----- The records

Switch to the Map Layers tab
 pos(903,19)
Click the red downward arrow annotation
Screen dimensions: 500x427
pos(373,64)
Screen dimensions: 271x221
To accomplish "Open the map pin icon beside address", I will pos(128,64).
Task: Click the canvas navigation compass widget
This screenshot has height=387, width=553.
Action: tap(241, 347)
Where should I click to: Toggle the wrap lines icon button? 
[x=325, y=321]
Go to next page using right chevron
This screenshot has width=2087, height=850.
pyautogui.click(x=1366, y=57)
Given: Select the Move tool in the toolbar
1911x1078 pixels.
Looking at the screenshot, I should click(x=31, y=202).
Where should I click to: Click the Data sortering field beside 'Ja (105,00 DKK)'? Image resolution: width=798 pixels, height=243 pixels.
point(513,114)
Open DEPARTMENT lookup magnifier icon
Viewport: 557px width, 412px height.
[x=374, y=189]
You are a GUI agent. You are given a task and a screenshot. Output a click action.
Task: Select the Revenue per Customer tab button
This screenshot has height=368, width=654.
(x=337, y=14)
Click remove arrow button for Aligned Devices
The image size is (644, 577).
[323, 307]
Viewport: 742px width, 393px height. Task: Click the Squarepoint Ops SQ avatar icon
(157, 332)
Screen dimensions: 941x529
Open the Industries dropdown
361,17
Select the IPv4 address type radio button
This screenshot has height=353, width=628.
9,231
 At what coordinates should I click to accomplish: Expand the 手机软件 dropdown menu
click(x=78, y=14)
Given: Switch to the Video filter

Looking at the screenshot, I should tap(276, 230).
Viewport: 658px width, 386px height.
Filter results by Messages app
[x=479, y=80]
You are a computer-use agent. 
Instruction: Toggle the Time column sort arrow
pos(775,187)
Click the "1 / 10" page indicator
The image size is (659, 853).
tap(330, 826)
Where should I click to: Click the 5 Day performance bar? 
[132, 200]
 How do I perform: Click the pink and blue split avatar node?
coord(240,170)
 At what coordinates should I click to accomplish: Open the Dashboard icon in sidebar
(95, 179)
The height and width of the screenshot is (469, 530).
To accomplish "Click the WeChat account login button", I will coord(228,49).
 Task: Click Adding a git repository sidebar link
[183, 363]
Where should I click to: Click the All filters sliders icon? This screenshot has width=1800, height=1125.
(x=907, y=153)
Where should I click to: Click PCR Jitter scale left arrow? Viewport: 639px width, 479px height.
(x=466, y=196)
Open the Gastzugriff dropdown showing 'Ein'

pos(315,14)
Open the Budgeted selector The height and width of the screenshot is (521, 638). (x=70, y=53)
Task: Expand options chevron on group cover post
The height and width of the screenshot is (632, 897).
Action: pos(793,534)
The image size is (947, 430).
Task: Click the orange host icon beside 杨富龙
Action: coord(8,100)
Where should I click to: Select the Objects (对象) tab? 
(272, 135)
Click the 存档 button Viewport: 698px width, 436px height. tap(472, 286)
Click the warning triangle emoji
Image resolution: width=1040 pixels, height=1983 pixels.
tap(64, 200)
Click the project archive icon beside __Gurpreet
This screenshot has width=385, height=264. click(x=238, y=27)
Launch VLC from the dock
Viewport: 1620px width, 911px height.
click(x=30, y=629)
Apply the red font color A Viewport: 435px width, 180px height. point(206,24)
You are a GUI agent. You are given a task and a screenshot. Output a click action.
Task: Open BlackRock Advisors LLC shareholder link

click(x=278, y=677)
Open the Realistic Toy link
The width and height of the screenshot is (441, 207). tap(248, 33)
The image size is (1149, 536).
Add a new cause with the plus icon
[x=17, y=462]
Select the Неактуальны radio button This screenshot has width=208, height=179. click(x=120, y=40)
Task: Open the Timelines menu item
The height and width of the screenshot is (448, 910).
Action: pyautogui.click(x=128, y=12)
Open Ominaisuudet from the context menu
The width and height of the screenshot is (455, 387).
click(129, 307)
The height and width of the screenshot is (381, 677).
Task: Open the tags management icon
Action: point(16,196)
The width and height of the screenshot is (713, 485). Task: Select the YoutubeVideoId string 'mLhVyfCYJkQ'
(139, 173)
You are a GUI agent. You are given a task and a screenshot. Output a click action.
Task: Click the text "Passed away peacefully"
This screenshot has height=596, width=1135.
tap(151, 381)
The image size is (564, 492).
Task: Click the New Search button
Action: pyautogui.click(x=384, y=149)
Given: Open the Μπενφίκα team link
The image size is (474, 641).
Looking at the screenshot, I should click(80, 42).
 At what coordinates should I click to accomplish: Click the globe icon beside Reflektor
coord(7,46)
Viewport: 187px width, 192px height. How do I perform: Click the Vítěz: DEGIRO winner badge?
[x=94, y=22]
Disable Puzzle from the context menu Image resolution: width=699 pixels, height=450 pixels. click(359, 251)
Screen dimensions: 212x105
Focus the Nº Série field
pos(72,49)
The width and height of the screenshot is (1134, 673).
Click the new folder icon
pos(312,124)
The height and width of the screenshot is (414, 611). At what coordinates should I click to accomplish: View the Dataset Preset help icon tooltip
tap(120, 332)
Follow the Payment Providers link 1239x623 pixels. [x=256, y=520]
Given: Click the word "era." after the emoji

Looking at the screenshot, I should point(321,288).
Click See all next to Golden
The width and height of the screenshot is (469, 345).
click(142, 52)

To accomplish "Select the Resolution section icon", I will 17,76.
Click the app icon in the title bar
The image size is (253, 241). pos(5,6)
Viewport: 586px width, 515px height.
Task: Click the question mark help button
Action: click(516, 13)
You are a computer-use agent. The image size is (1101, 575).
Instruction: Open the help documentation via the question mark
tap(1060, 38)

----------

* **The problem**: Starting at the beginning of the material and ending with the line that contains "I will pos(128,64).", write those lines out again, requests included. Multiply every coordinate in the answers by 2.35 and round each result to a whole number, with halves rounded up.

* **Answer to this task**:
Switch to the Map Layers tab
 pos(2122,45)
Click the red downward arrow annotation
Screen dimensions: 500x427
pos(877,150)
Screen dimensions: 271x221
To accomplish "Open the map pin icon beside address", I will pos(301,150).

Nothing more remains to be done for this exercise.